I Walk in Dread: The Diary of Deliverance Trembley, Witness to the Salem Witch Trials
This young adult novel joins the many others in the Dear America series of fictional diaries set at pivotal points in US history. Deliverance Trembley, a made-up character, is a girl of twelve in Salem, Massachusetts, during the fateful winter of 1691-92. “Liv,” along with her older, consumptive sister Remembrance, “Mem,” are orphaned and left to fend for themselves while an uncle goes whaling and a brother to the Indian wars.
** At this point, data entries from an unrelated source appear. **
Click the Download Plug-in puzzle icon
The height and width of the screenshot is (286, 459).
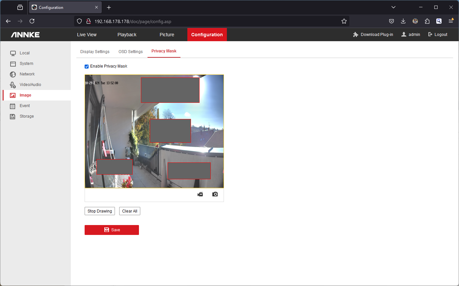point(356,35)
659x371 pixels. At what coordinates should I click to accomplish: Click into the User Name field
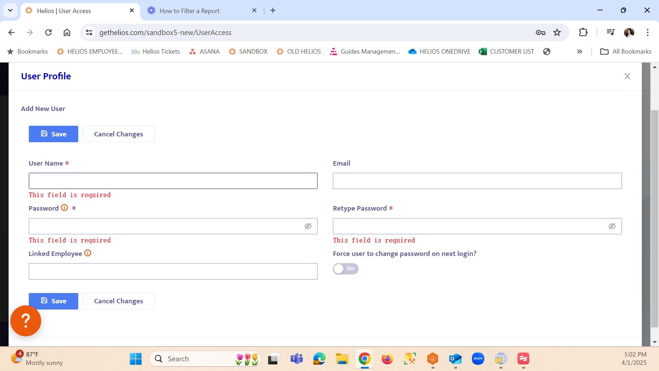173,181
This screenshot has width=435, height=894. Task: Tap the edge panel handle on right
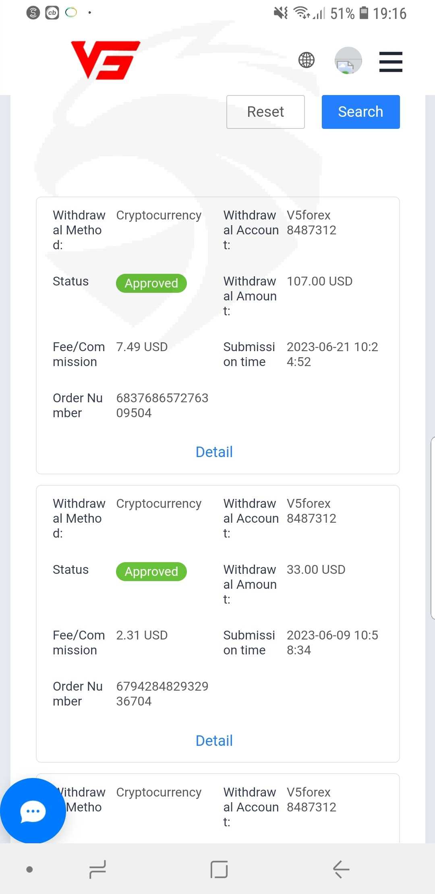433,528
The descriptions of what it takes to live through a Massachusetts winter when their male protectors are gone are good, and the budding romance moves things along as well. But was it an editorial decision that the real horrors of the witch hunt would be too much for young people? New to the area from Maine, Deliverance remains an outsider, never close enough to the girls her own age at the center of the maelstrom to see what’s going on except by hearsay. Goody Goode, one of the first accused, comes to beg at their door and may have caused Mem’s coughing fits. Liv comes to know of the innocence of one of the other women who was kind to her—passively, through a dream. Neither discovery is acted on. Of course we rejoice at our heroine’s escape from such unpleasant neighbors, but perhaps this leads to the reader’s narrow escape from having learned any valuable insights as well.